Muchas empresas han comenzado a recibir durante las últimas semanas correos y notificaciones formales del Servicio de Impuestos Internos (SII) informando que ya no corresponde continuar con la retención del 3% asociada al Préstamo Solidario del Estado. Este aviso ha generado dudas operativas en áreas de remuneraciones y recursos humanos, especialmente respecto de trabajadores que aún mantienen saldos pendientes.

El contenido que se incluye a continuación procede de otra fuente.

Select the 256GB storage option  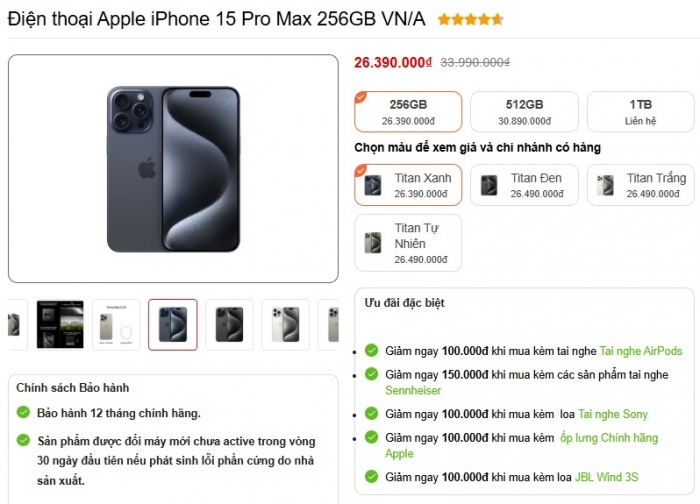pos(408,112)
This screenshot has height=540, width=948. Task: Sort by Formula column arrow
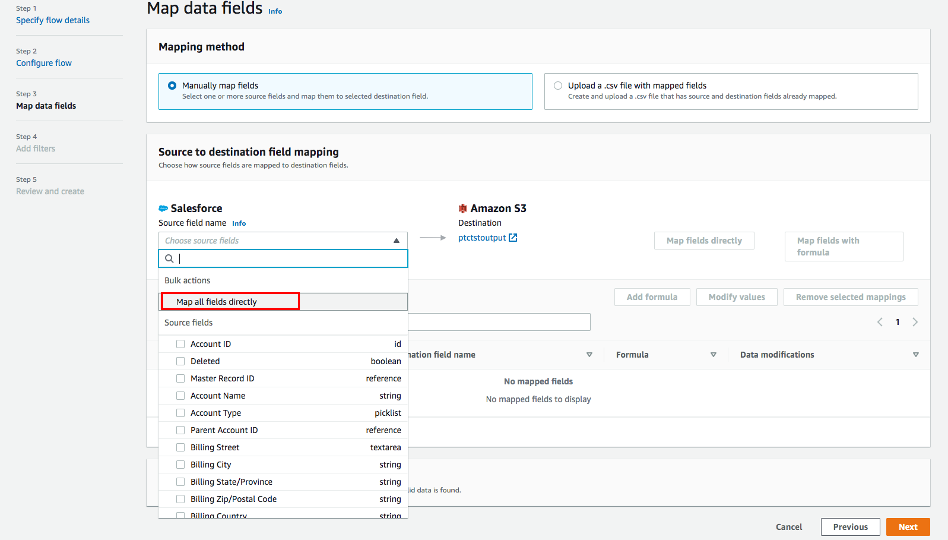[713, 355]
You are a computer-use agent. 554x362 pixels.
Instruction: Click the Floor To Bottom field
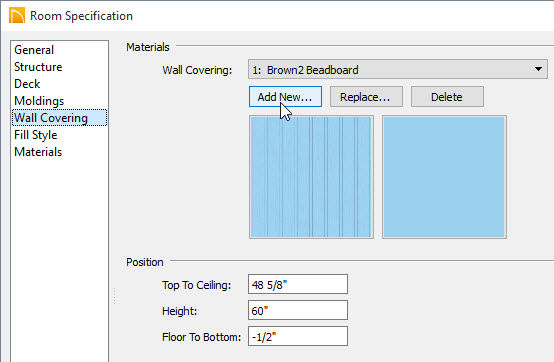(x=298, y=336)
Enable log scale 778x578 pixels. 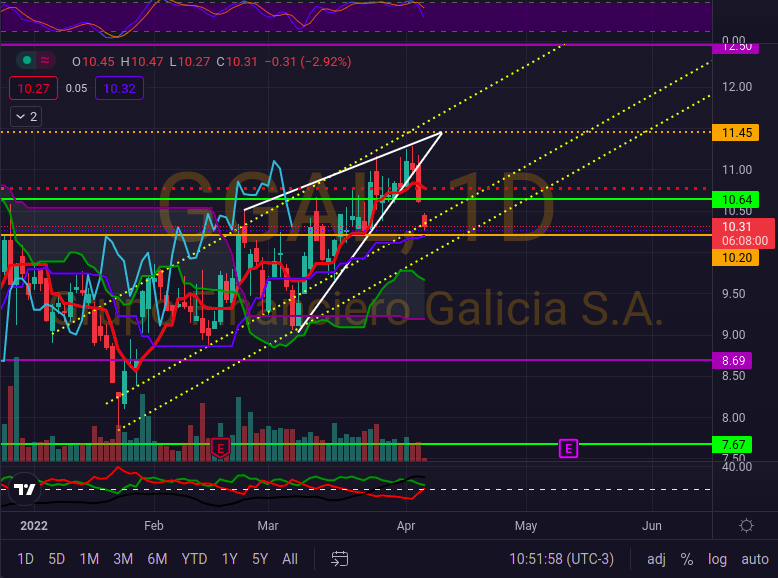tap(717, 558)
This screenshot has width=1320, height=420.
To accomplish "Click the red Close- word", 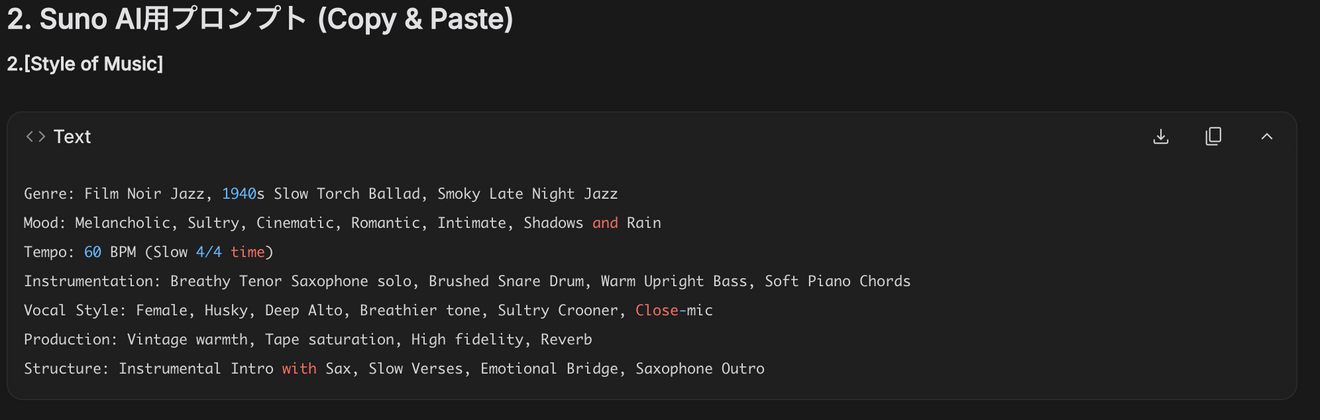I will pyautogui.click(x=660, y=310).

Desde el punto de vista legal, la situación es clara. La normativa que reguló el Préstamo Solidario estableció expresamente que la retención adicional del 3% sobre las remuneraciones debía aplicarse solo hasta el período tributario correspondiente a diciembre de 2025. En consecuencia, el último descuento válido es el efectuado sobre las remuneraciones de dicho mes, y a contar de las remuneraciones pagadas desde enero de 2026, los empleadores ya no deben seguir realizando este descuento.
Este término de la obligación opera por el solo ministerio de la ley, sin que sea necesario que el trabajador lo solicite, ni que se suscriban anexos contractuales o se realicen trámites administrativos adicionales. Incluso en aquellos casos en que el trabajador mantenga un saldo pendiente del préstamo, el mecanismo de cobro vía empleador se encuentra legalmente extinguido.
Desde enero de 2026 en adelante, cualquier ajuste, reliquidación o cobro del Préstamo Solidario debe ser gestionado exclusivamente en sede tributaria personal del trabajador ante el SII, quedando el empleador completamente al margen de dicho proceso. Precisamente por ello, el propio Servicio de Impuestos Internos ha comenzado a notificar formalmente a las empresas, confirmando el término de esta obligación legal.
Para las empresas, este cambio implica la necesidad de revisar y ajustar oportunamente los procesos de remuneraciones, a fin de evitar descuentos improcedentes que puedan derivar en contingencias laborales, reclamos de trabajadores o rectificaciones innecesarias.